**Aim 1:**
Answer these from the conference minutes on the joint commission:
(a) How many representatives of each government did the United States conferees think the commission should have?
(b) What did the conferees for Great Britain fear so large a number might lead to?
(c) What does the ninth subject call for a revision of?
**Aim 2:** Pick up the conference minutes on the joint commission after their last line and continue them.

**Document passage:**
┌──
At the second meeting, held on the 26th day of May, the same conferees being present, the subjects which should be presented for the consideration and action of the proposed joint commission were presented and discussed. The number of members of which the commission should consist, and the place where the sessions of the commission should be held, were also considered.

The conferees on the part of the United States expressed their desire to consult the wishes of the Canadian government in respect to the place of meeting of the commission, and would not object to a convenient point in Canada, if this should be more agreeable to that government.

They further expressed the opinion that in view of the number and character of the questions before the commission, it should be composed of five representatives of each government.

The conferees on the part of Great Britain were apprehensive that so large a number might be conducive to debate and delay rather than to deliberation and decision.

Without concluding the consideration of the foregoing subjects, the meeting was adjourned until Friday, the 27th.

At the third meeting, held on Friday, May 27, the same conferees being present, the subjects discussed at the previous meeting were again under consideration, and the following statement of the subjects to be presented for the action of the joint commission was agreed upon:

In order to attain a complete concord in the relations between the United States and the Dominion of Canada, it is expedient to come to an agreement upon the following subjects:

First. The questions in respect to the fur seals in Bering Sea and the waters of the North Pacific Ocean.

Second. Provisions in respect to the fisheries off the Atlantic and Pacific coasts and in the inland waters of their common frontier.

Third. Provisions for the delimitation and establishment of the Alaska-Canadian boundary by legal and scientific experts if the com. mission shall so decide, or otherwise.

Fourth. Provisions for the transit of merchandise in transportation to or from either country across intermediate territory of the other, whether by land or water, including natural and artificial waterways and intermediate transit by sea.

Fifth. Provisions relating to the transit of merchandise from one country to be delivered at points in the other beyond the frontier.

Sixth. The question of the alien-labor laws applicable to the subjects or citizens of the United States and of Canada.

Seventh. Mining rights of the citizens or subjects of each country within the territory of the other.

Eighth. Such readjustment and concessions as may be deemed mutually advantageous, of customs duties applicable in each country to the products of the soil or industry of the other, upon the basis of reciprocal equivalents.

Ninth. A revision of the agreement of 1817 respecting naval vessels on the Lakes.

Tenth. Arrangements for the more complete definition and marking of any part of the frontier line, by land or water, where the same is now so insufficiently defined or marked as to be liable to dispute.
└──
**Provided material:**
┌──
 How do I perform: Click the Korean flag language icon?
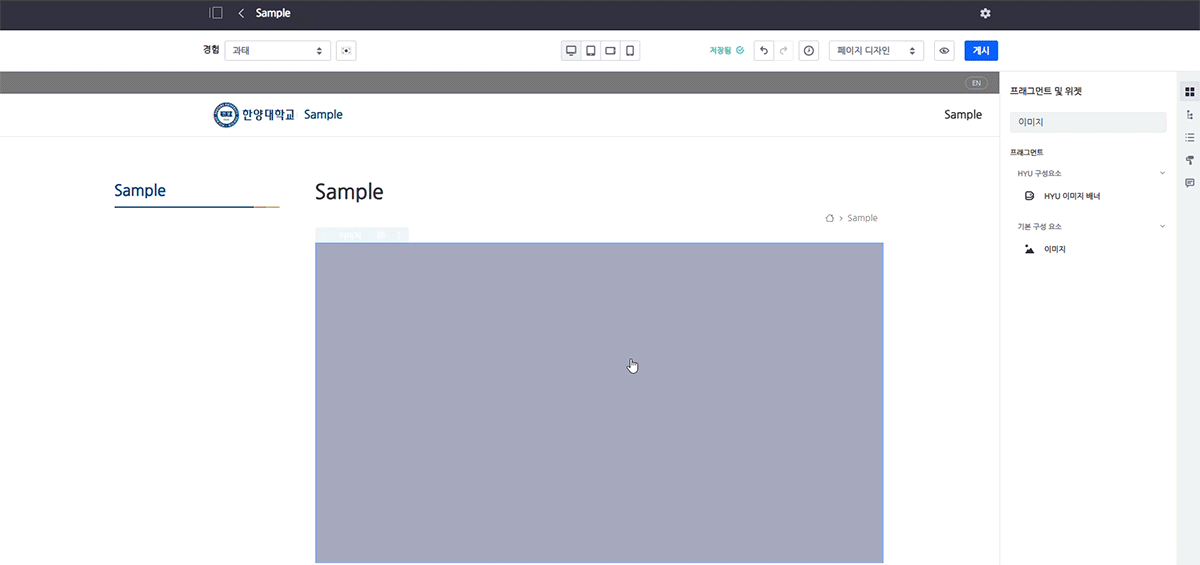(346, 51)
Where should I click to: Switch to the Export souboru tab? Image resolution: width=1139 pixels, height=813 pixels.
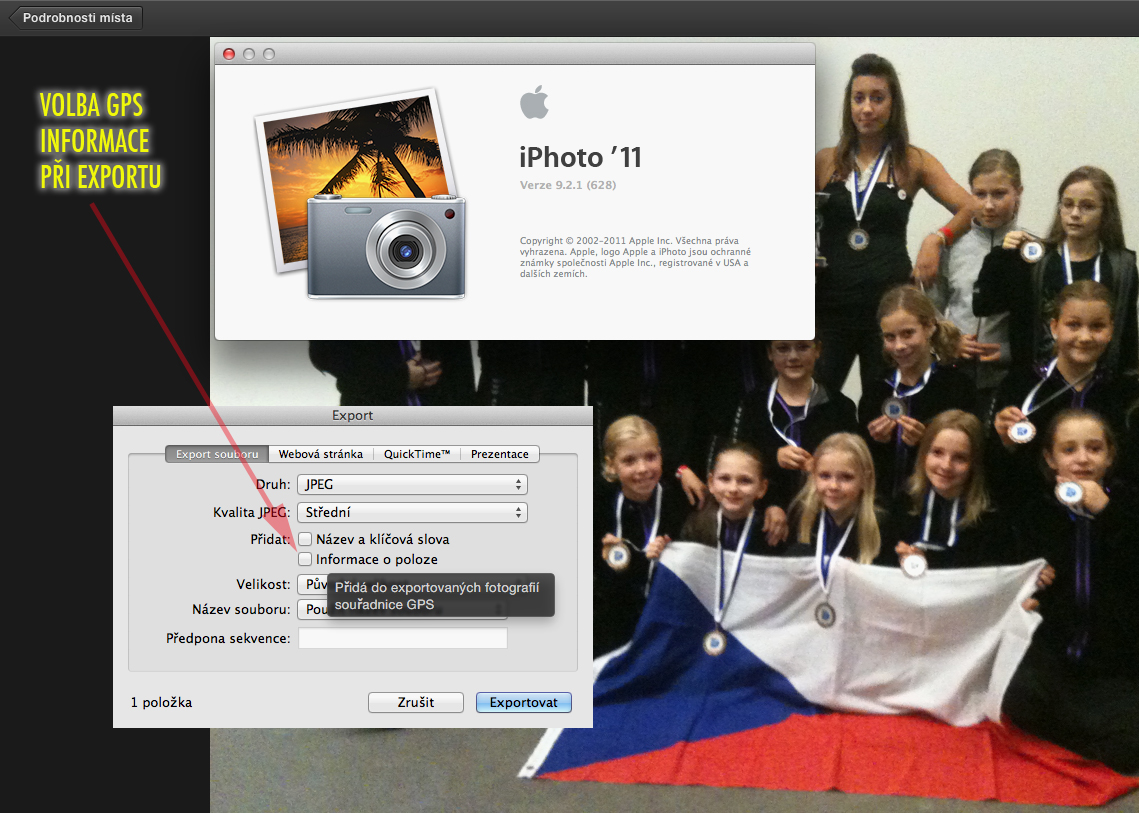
└──
**Written answer 1:**
(a) Five.
(b) Debate and delay rather than deliberation and decision.
(c) The agreement of 1817 respecting naval vessels on the Lakes.

**Written answer 2:**
Eleventh. Provisions for the conveyance for trial or punishment of persons in the lawful custody of the officers of one country through the territory of the other.

Any other unsettled difference not included in the foregoing specifications may be considered and acted upon by mutual agreement of the commissioners representing the two Governments.

It was also understood that, so far as practicable and in accordance with the second paragraph of the declaration adopted at the first meeting, each Government should communicate to the other in advance of the meeting of the commission a memorandum of its views on each of the aforesaid subjects.

There was also a concurrence of opinion that each Government should defray the expenses of its own commissioners, and that any joint expenses incurred by order of the joint commission, and so certified, should be paid in equal moieties by the respective Governments.

And that the joint commission, when assembled, should be authorized to determine from time to time, in its discretion, the dates and places of its sessions.

The meeting was then adjourned until Saturday, the 28th.

At the fourth meeting, held on Saturday, May 28, the same conferees being present, upon the suggestion of Sir Louis Davies, the third clause in the statement of subjects to be submitted to the proposed commission, and relating to the Alaska-Canadian boundary, was amended by adding the following words at the end thereof: “y legal and scientific experts, if the commission shall so decide, or otherwise."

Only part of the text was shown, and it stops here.